• _抜粋した文章_
══════

第三章:タスクの割り振りと進捗管理について

 リーダーの最も大きな仕事の一つが、メンバーへのタスク分配です。作業としては至極単純で、必要なタスクを洗い出し、適切にメンバーに割り振り、タスクの進捗を管理するだけ……なのですが、単純なものほど難しいとはよく言ったもので、この仕事は一筋縄ではいきません。しかもこのタスク分配は非常に重要で、リーダーの分配スキルが、チーム全体の出力を大きく左右するといっても過言ではありません。

 この章では、そんなタスクの割り振りから進捗管理について、いくつかの提案をしていきます。


計画的にタスクを進めるメンバーなどいない

 この世界のほとんどの人間は、計画的に少しずつタスクを進めたりしません。締め切りが近づいてきて初めて仕事に取り掛かり、仕事効率の最大瞬間風速を記録するのは締め切りの直前です。

 夏休みの宿題をギリギリになって泣きながらこなしていたあの頃から、私たちはちっとも成長していません。メンバーが計画的にタスクをこなしている前提で話を進めようとすると、企画が破綻します。


「外圧」という役割

 調整やタスク割り振り、いざというときに責任を取る……そういったわかりやすい仕事に加えて、リーダーには隠れたもう一つの重要な役割があります。それが外圧です。

 自分を完全に律し、自分だけの力で作業を進められる人間はそう多くありません。大抵の人間は、期限や期待など、周囲からの圧力に押されて仕事を始めます。この圧力を生むのが、リーダーの仕事です。ぐだぐだになってしまう企画の多くが、外圧不足によるものです。

 外圧のあげ方についてはそれぞれの章で適宜触れていますが、基本的には定期的な進捗確認と締め切りの厳守が圧力維持の要になります。

 もちろん圧力が強すぎると潰れてしまうので、作業を促す程度の適度な圧力になるように調整しましょう。


タスクの割り振りを恐れない

 リーダーのも犯しがちなミスの一つが、変な遠慮をしてメンバーにタスクを割り振らない、あるいはごく少ないタスクだけを割り振ってしまうことです。

 まず全く割り振らないとどうなるかということですが、単純に仕事が進みません。「これやらないとね~」とだけ言ってメンバーの方をチラチラ見ていても、基本的には誰もそのタスクをやってくれないからです。特に新しく増えたタスクについては、リーダーがしっかりと割り振っていきましょう。

 次に割り振るタスクが少なすぎる場合について言えることは、むしろそれがメンバーに対して不誠実な態度だということです。企画に参加した以上、メンバーはタスクをこなす覚悟ができているはずです。だからこそ、メンバーの使えるリソースを考え、少なすぎず多すぎないタスクを割り振るのがリーダーの義務です。逆にタスクが全然もらえないと、企画への熱量は失われていきます。

 ここで重要なのは、最初から適切な量のタスクを割り振ることではありません。多少多めに割り振ってもメンバーから「この量は無理!」といってもらえる環境を作ることです。メンバーが気軽に言い出せるよう、リーダーはタスク割り振りの際や進捗確認のタイミングで、細かに声掛けを行うと良いでしょう。

══════

• _リスト_
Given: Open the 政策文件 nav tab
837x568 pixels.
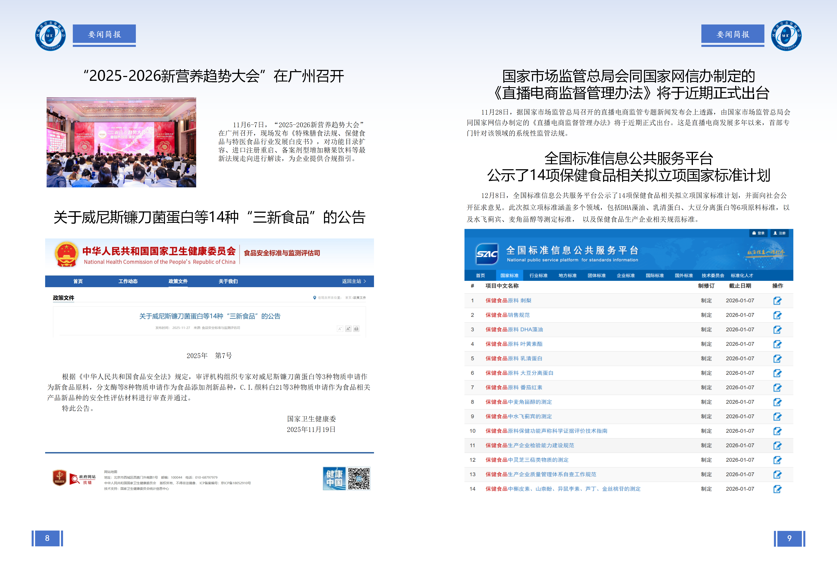Looking at the screenshot, I should 178,281.
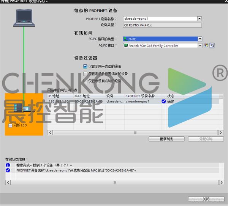This screenshot has width=228, height=206.
Task: Click the shield icon next to the PG/PC interface
Action: pyautogui.click(x=206, y=45)
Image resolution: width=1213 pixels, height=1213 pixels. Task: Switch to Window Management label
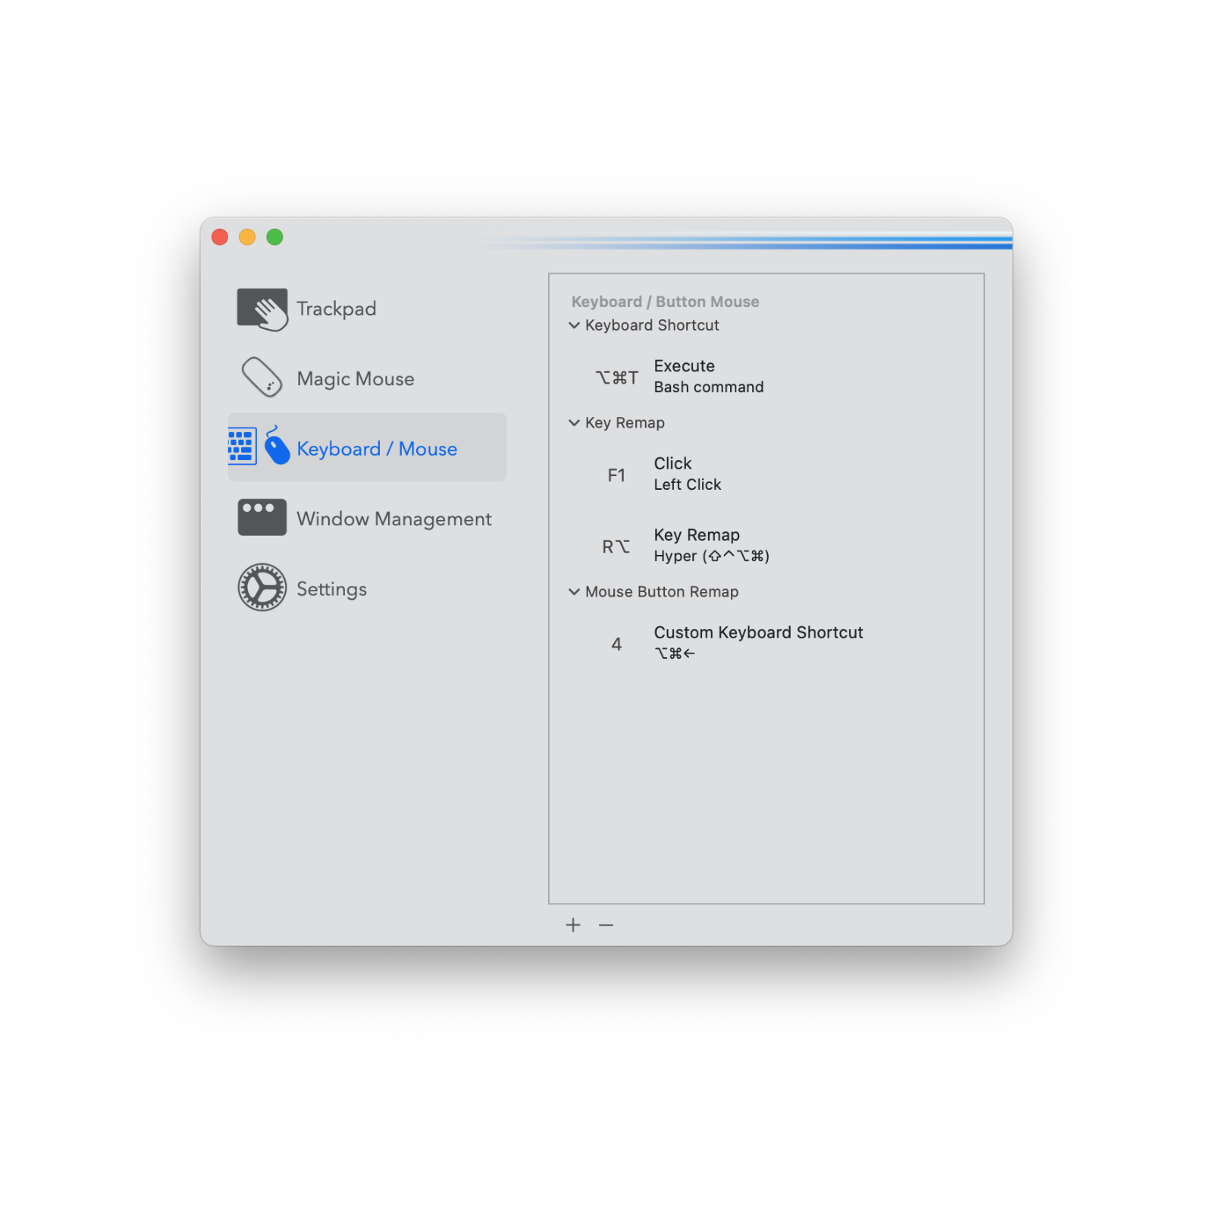[393, 519]
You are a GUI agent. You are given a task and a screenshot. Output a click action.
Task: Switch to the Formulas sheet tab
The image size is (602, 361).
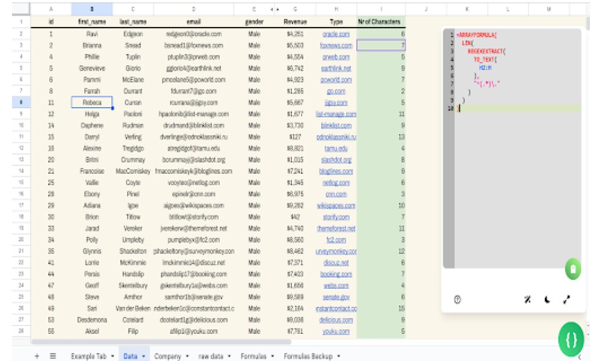[253, 356]
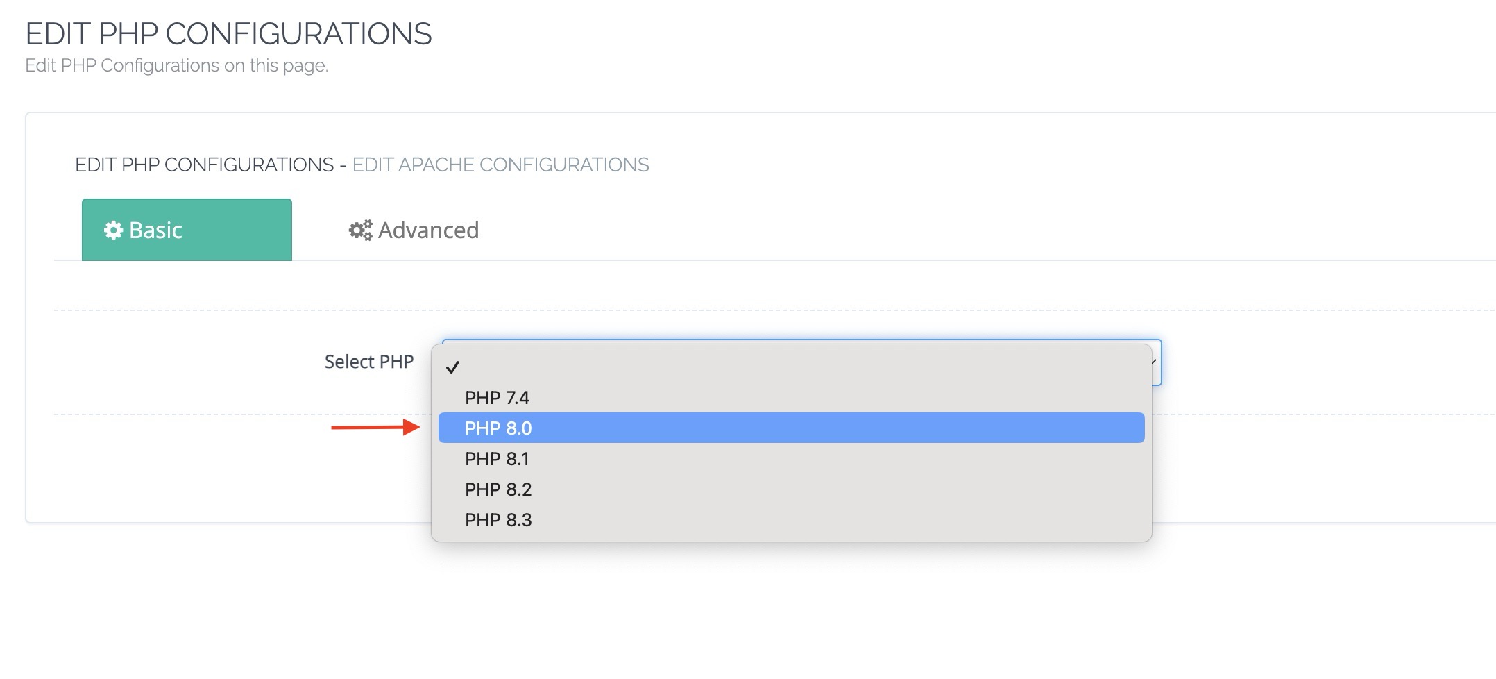The height and width of the screenshot is (679, 1496).
Task: Select PHP 8.2 version option
Action: tap(498, 489)
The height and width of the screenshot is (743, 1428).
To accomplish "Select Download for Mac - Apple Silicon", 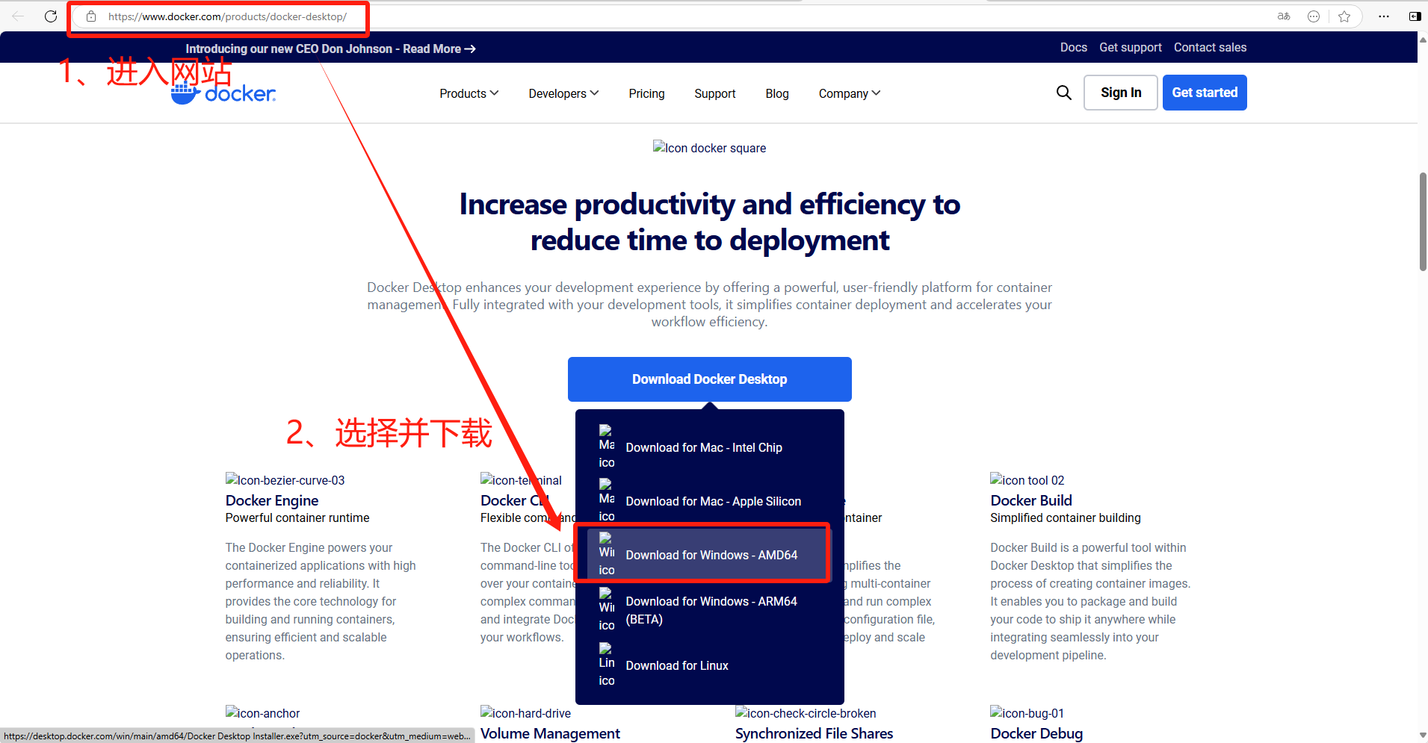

══════

• _やること_
(1) リストのうち、「The height and width of the screenshot is (743, 1428).」を含む行から始まりリストの最後で終わる行を、「Download」を「Install」に変え、ほかはそのままにして書き直してください。画像は答えに入れないこと。
(2) リーダーによるタスクの割り振りと進捗管理についての文章を、最後の文の後から書き継ぐこと。
抜粋した文章とリストは、互いに関係のない別々の資料である。

• _練習の解答_
(1)
The height and width of the screenshot is (743, 1428).
To accomplish "Select Install for Mac - Apple Silicon", 

(2)
タスクは具体的に、細かく

 タスクを分配するときは、メンバーが作業をイメージできるよう、なるべくタスクを具体的にするようにしましょう。

 作業と完了条件9をメンバーがイメージできない場合、単純に効率が悪くなったり、作業内容の勘違いが起こったりします。したがって、具体化や例を提示するなどの方法を用いて、タスクをイメージしやすくすることを心掛けてください。

 また、抽象的で大きめのタスクは、なるべく細かく小さなタスクに分解するようにしましょう。例えば「○章を書く」などの大きなタスクの場合は、「○○文字まで進める」「○○のシーンまで書く」という小さなタスクに分割しましょう。そうすることで、作業がだらけることや完了報告が滞ることや、進捗を実感できず士気が下がることを防ぐことができます。

 「何個でもいい」系のタスク(例えばアイデア出し)などでも、最低個数を提示するなどして、クリア条件を明確にしておいた方がメンバーのやる気に繋がります。「アイデアをどんどん出してください」より、「各自アイデアを最低でも三つずつ提出してください。多い分にはいくらあっても助かります」という言い方の方がよい指示だしといえます。

 どうしても具体化や細分化が難しい場合は、こまめに進捗確認を行い、メンバーが放っておかれることのないようにしましょう。

 全体的な流れを区切り、タスクを明確化するのはリーダーの重要な役割です。もしメンバーの作業が滞りがちであれば、メンバーを責める前に、タスクが大きすぎないか、抽象的すぎないかを検討してください。


「公平なタスク分配」は悪魔の見せる夢である

 「公平」……なんと美しい言葉なんでしょう。その輝きはあなたの目を焼き、大切なものを見失わせます。

 メンバーはそれぞれが別々の能力やリソースを持っています。そんなメンバーたちに「公平に同量の」タスクを分配することは、思考停止に陥ってしまっています。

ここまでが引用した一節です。